──────── DATASET EXCERPTS ────────
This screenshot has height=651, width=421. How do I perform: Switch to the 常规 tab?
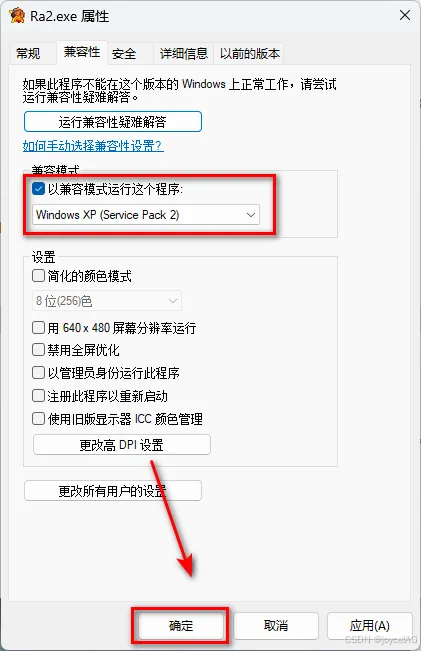pos(28,54)
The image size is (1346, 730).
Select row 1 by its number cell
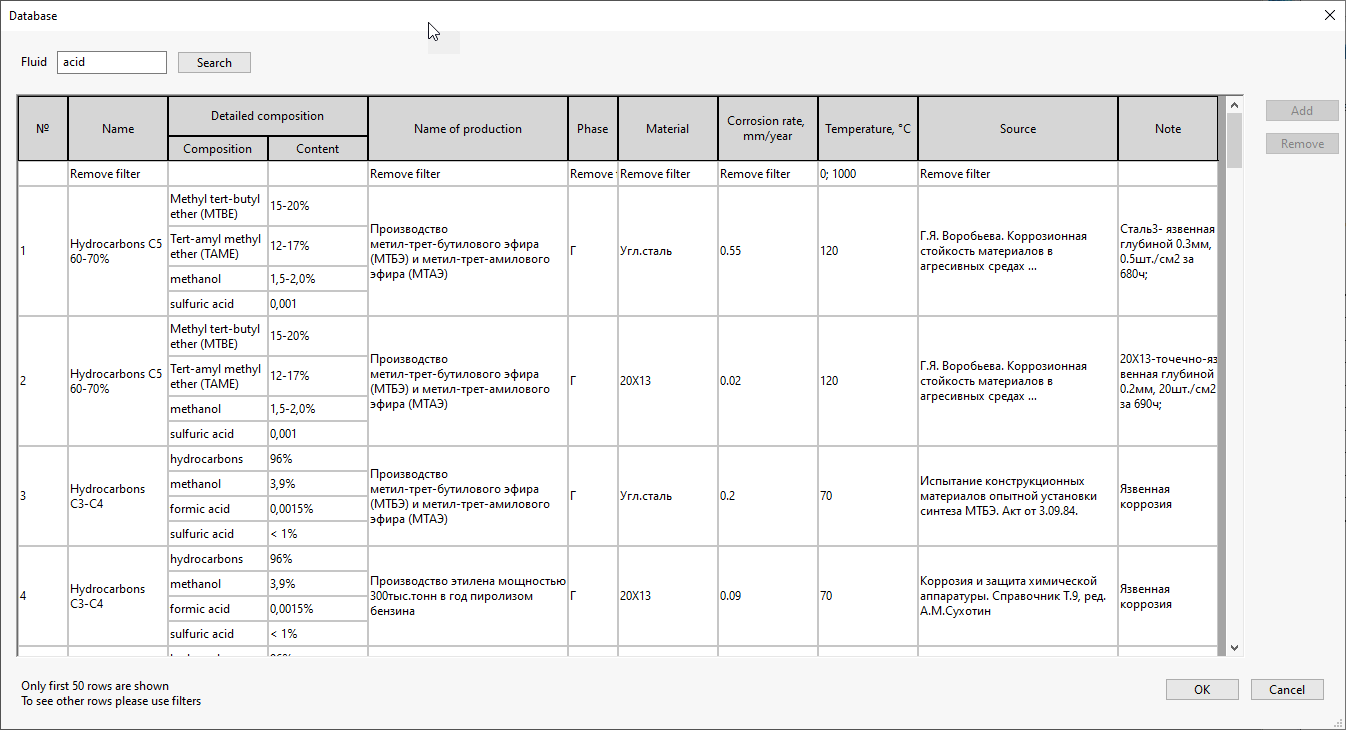tap(42, 251)
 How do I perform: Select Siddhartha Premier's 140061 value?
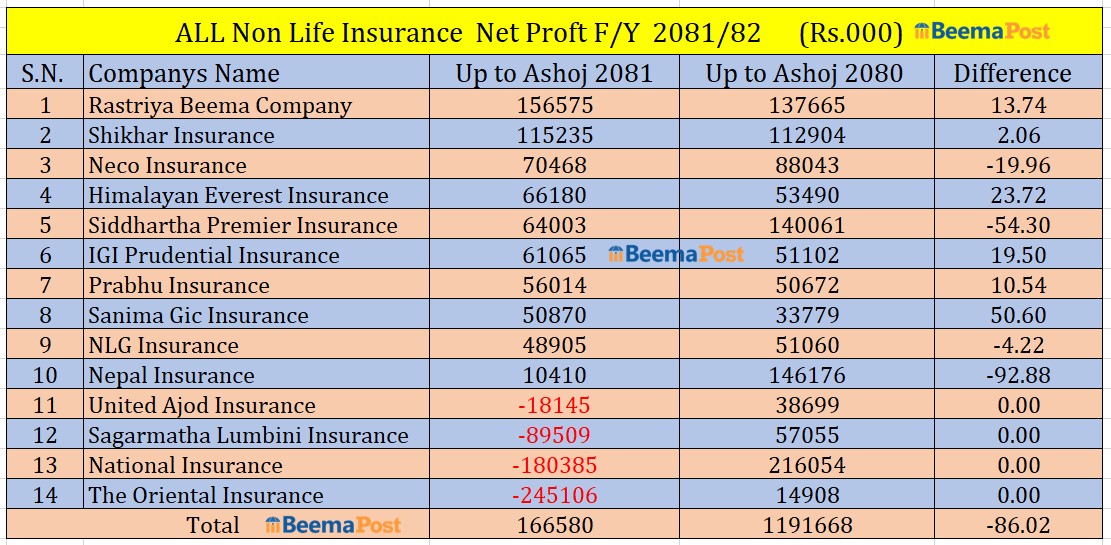(x=804, y=225)
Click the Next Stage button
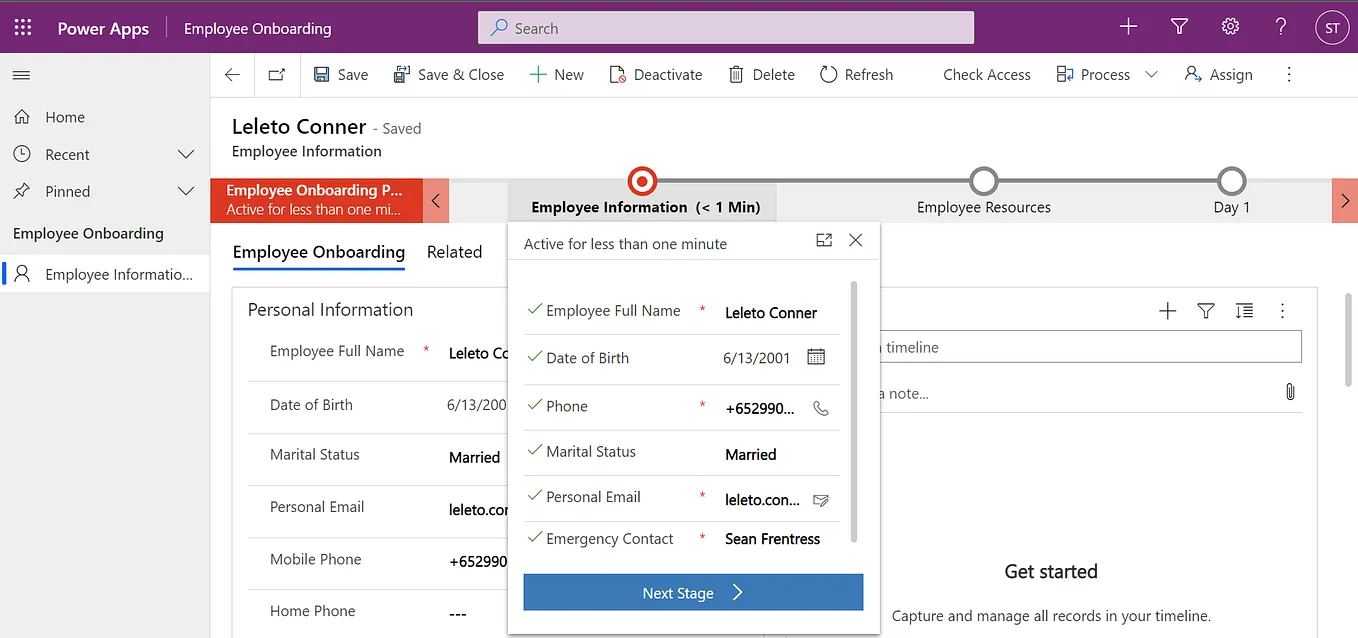Image resolution: width=1358 pixels, height=638 pixels. (x=692, y=592)
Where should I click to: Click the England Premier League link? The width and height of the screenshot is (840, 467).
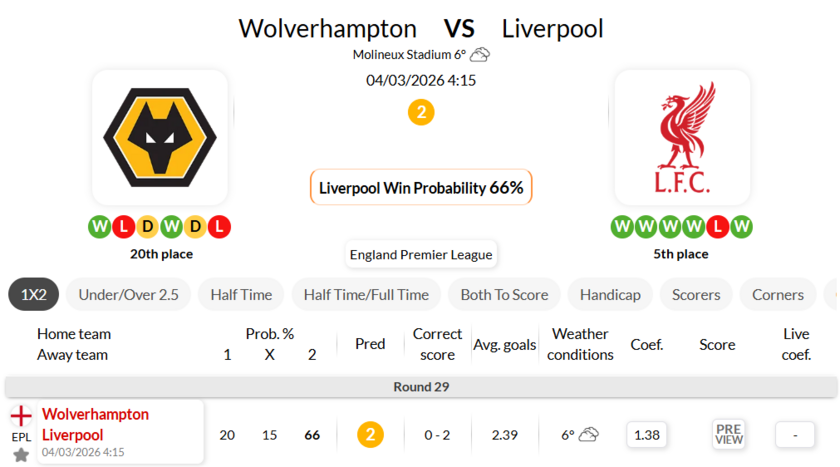tap(421, 255)
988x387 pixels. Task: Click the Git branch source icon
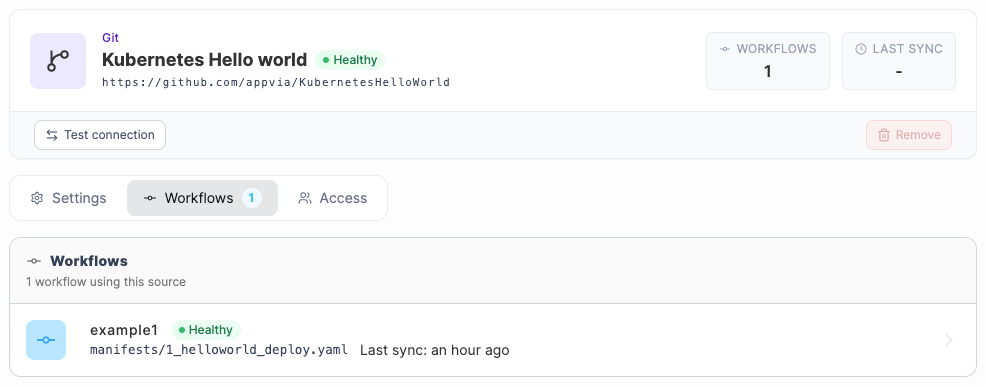[58, 61]
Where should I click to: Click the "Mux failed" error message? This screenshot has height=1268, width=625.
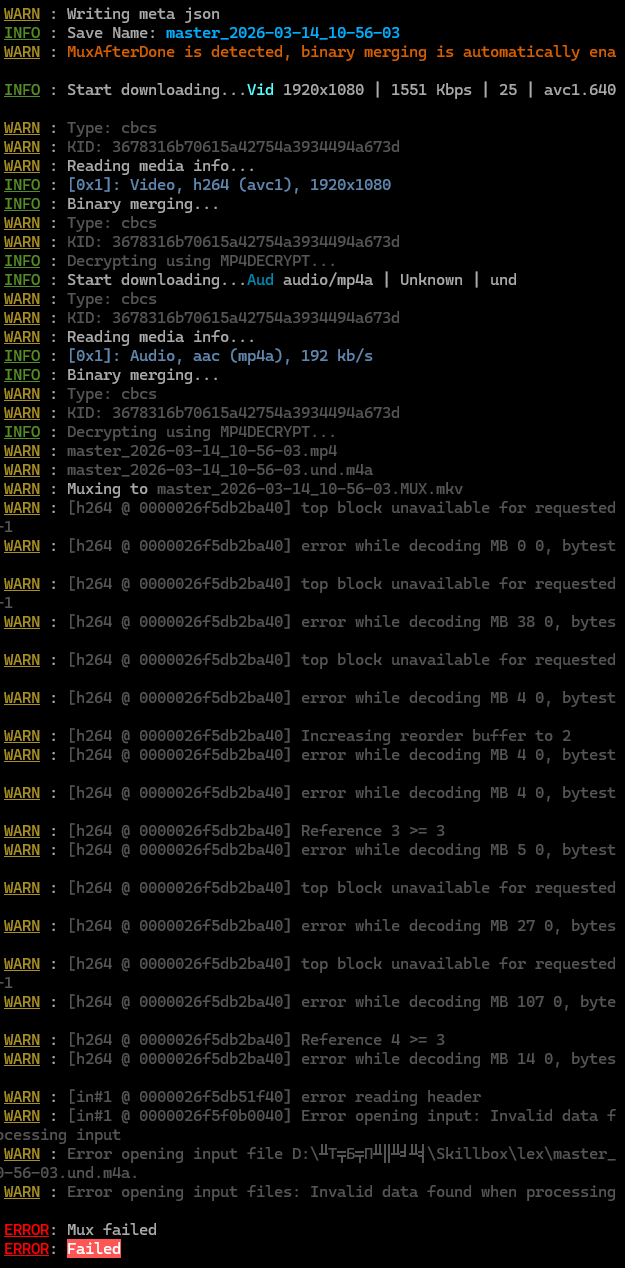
────────
Without the pictures, repeat the line with "Select row 1 by its number cell" and every line after it to the end of the listing, and nothing else.

- **WRITTEN SOLUTION**:
Select row 1 by its number cell
tap(42, 251)
 How do I perform: Select Siddhartha Premier's 140061 value?
(x=804, y=225)
Click the Next Stage button
Image resolution: width=1358 pixels, height=638 pixels. (x=692, y=592)
Where should I click to: Click the England Premier League link? The width and height of the screenshot is (840, 467).
tap(421, 255)
988x387 pixels. Task: Click the Git branch source icon
[58, 61]
Where should I click to: Click the "Mux failed" error message? This screenshot has height=1268, width=625.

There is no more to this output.